**Records shown:**

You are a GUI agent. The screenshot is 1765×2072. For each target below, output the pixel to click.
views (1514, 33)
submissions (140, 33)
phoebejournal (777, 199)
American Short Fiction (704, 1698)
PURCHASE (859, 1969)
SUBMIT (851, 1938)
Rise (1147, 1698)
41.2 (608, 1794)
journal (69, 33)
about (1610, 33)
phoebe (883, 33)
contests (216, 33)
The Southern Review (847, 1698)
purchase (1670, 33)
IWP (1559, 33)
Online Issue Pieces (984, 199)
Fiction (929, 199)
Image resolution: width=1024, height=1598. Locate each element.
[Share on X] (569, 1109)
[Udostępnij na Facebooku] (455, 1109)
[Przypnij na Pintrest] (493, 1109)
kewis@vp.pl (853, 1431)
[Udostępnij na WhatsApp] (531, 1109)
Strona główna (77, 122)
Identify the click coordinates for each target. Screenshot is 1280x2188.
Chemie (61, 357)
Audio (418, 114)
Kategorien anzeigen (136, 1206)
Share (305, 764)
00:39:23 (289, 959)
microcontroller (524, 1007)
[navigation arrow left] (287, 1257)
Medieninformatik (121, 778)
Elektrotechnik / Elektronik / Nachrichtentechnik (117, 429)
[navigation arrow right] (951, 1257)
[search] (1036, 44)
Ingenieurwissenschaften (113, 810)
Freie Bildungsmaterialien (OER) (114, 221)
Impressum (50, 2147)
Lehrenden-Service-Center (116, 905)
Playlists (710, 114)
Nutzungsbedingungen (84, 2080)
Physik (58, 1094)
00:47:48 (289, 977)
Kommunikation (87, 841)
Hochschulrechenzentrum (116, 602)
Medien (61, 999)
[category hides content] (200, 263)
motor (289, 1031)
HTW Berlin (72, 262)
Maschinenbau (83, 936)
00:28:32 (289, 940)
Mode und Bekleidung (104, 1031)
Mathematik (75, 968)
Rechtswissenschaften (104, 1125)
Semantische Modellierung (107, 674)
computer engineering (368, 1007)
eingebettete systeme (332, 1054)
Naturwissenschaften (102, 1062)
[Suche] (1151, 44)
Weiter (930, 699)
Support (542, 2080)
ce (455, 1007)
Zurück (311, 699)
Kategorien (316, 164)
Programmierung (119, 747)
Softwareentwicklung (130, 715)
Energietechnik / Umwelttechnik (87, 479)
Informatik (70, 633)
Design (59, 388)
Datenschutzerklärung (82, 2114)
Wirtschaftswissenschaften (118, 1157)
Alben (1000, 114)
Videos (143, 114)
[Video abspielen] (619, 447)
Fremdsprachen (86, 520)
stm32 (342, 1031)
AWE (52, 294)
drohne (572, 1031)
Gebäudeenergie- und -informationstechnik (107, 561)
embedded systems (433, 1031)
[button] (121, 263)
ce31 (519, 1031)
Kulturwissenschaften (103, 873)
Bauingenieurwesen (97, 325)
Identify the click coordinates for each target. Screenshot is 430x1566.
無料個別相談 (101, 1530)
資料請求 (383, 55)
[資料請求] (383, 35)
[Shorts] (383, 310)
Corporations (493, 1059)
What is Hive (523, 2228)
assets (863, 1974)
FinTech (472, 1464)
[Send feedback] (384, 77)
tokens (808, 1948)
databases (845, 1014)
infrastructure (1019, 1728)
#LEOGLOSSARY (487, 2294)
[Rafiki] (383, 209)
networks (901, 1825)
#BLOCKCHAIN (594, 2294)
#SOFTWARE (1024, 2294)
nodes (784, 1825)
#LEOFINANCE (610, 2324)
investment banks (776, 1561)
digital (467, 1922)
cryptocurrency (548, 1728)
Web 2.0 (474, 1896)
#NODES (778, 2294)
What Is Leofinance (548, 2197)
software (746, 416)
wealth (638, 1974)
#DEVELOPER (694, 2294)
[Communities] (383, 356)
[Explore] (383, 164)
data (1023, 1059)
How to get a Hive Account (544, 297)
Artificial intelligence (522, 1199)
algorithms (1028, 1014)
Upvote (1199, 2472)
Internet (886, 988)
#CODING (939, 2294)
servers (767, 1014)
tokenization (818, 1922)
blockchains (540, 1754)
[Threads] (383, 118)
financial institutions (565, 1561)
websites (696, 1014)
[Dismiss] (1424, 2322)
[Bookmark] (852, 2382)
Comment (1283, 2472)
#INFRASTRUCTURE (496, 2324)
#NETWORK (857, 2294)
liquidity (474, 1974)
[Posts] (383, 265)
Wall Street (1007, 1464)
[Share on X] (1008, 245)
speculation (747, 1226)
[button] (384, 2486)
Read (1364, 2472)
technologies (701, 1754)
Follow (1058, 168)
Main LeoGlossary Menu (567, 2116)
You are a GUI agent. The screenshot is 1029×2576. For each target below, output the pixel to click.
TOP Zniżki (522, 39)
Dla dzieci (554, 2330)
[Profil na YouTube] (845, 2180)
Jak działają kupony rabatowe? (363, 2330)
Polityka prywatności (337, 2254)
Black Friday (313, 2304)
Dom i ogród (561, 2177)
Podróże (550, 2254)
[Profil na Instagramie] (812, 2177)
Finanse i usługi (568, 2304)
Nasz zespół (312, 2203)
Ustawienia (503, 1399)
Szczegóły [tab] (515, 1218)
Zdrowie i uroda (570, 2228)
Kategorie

**Problem statement:** Print every line of the listing exactly.

**Answer to this exercise:**
You are a GUI agent. The screenshot is 1765×2072. For each target below, output the pixel to click.
views (1514, 33)
submissions (140, 33)
phoebejournal (777, 199)
American Short Fiction (704, 1698)
PURCHASE (859, 1969)
SUBMIT (851, 1938)
Rise (1147, 1698)
41.2 (608, 1794)
journal (69, 33)
about (1610, 33)
phoebe (883, 33)
contests (216, 33)
The Southern Review (847, 1698)
purchase (1670, 33)
IWP (1559, 33)
Online Issue Pieces (984, 199)
Fiction (929, 199)
Image resolution: width=1024, height=1598. Locate each element.
[Share on X] (569, 1109)
[Udostępnij na Facebooku] (455, 1109)
[Przypnij na Pintrest] (493, 1109)
kewis@vp.pl (853, 1431)
[Udostępnij na WhatsApp] (531, 1109)
Strona główna (77, 122)
Identify the click coordinates for each target. Screenshot is 1280x2188.
Chemie (61, 357)
Audio (418, 114)
Kategorien anzeigen (136, 1206)
Share (305, 764)
00:39:23 (289, 959)
microcontroller (524, 1007)
[navigation arrow left] (287, 1257)
Medieninformatik (121, 778)
Elektrotechnik / Elektronik / Nachrichtentechnik (117, 429)
[navigation arrow right] (951, 1257)
[search] (1036, 44)
Ingenieurwissenschaften (113, 810)
Freie Bildungsmaterialien (OER) (114, 221)
Impressum (50, 2147)
Lehrenden-Service-Center (116, 905)
Playlists (710, 114)
Nutzungsbedingungen (84, 2080)
Physik (58, 1094)
00:47:48 (289, 977)
Kommunikation (87, 841)
Hochschulrechenzentrum (116, 602)
Medien (61, 999)
[category hides content] (200, 263)
motor (289, 1031)
HTW Berlin (72, 262)
Maschinenbau (83, 936)
00:28:32 (289, 940)
Mode und Bekleidung (104, 1031)
Mathematik (75, 968)
Rechtswissenschaften (104, 1125)
Semantische Modellierung (107, 674)
computer engineering (368, 1007)
eingebettete systeme (332, 1054)
Naturwissenschaften (102, 1062)
[Suche] (1151, 44)
Weiter (930, 699)
Support (542, 2080)
ce (455, 1007)
Zurück (311, 699)
Kategorien (316, 164)
Programmierung (119, 747)
Softwareentwicklung (130, 715)
Energietechnik / Umwelttechnik (87, 479)
Informatik (70, 633)
Design (59, 388)
Datenschutzerklärung (82, 2114)
Wirtschaftswissenschaften (118, 1157)
Alben (1000, 114)
Videos (143, 114)
[Video abspielen] (619, 447)
Fremdsprachen (86, 520)
stm32 (342, 1031)
AWE (52, 294)
drohne (572, 1031)
Gebäudeenergie- und -informationstechnik (107, 561)
embedded systems (433, 1031)
[button] (121, 263)
ce31 (519, 1031)
Kulturwissenschaften (103, 873)
Bauingenieurwesen (97, 325)
Identify the click coordinates for each target. Screenshot is 430x1566.
無料個別相談 (101, 1530)
資料請求 (383, 55)
[資料請求] (383, 35)
[Shorts] (383, 310)
Corporations (493, 1059)
What is Hive (523, 2228)
assets (863, 1974)
FinTech (472, 1464)
[Send feedback] (384, 77)
tokens (808, 1948)
databases (845, 1014)
infrastructure (1019, 1728)
#LEOGLOSSARY (487, 2294)
[Rafiki] (383, 209)
networks (901, 1825)
#BLOCKCHAIN (594, 2294)
#SOFTWARE (1024, 2294)
nodes (784, 1825)
#LEOFINANCE (610, 2324)
investment banks (776, 1561)
digital (467, 1922)
cryptocurrency (548, 1728)
Web 2.0 (474, 1896)
#NODES (778, 2294)
What Is Leofinance (548, 2197)
software (746, 416)
wealth (638, 1974)
#DEVELOPER (694, 2294)
[Communities] (383, 356)
[Explore] (383, 164)
data (1023, 1059)
How to get a Hive Account (544, 297)
Artificial intelligence (522, 1199)
algorithms (1028, 1014)
Upvote (1199, 2472)
Internet (886, 988)
#CODING (939, 2294)
servers (767, 1014)
tokenization (818, 1922)
blockchains (540, 1754)
[Threads] (383, 118)
financial institutions (565, 1561)
websites (696, 1014)
[Dismiss] (1424, 2322)
[Bookmark] (852, 2382)
Comment (1283, 2472)
#INFRASTRUCTURE (496, 2324)
#NETWORK (857, 2294)
liquidity (474, 1974)
[Posts] (383, 265)
Wall Street (1007, 1464)
[Share on X] (1008, 245)
speculation (747, 1226)
[button] (384, 2486)
Read (1364, 2472)
technologies (701, 1754)
Follow (1058, 168)
Main LeoGlossary Menu (567, 2116)
You are a GUI agent. The screenshot is 1029×2576. For each target below, output the pixel to click.
TOP Zniżki (522, 39)
Dla dzieci (554, 2330)
[Profil na YouTube] (845, 2180)
Jak działają kupony rabatowe? (363, 2330)
Polityka prywatności (337, 2254)
Black Friday (313, 2304)
Dom i ogród (561, 2177)
Podróże (550, 2254)
[Profil na Instagramie] (812, 2177)
Finanse i usługi (568, 2304)
Nasz zespół (312, 2203)
Ustawienia (503, 1399)
Szczegóły [tab] (515, 1218)
Zdrowie i uroda (570, 2228)
Kategorie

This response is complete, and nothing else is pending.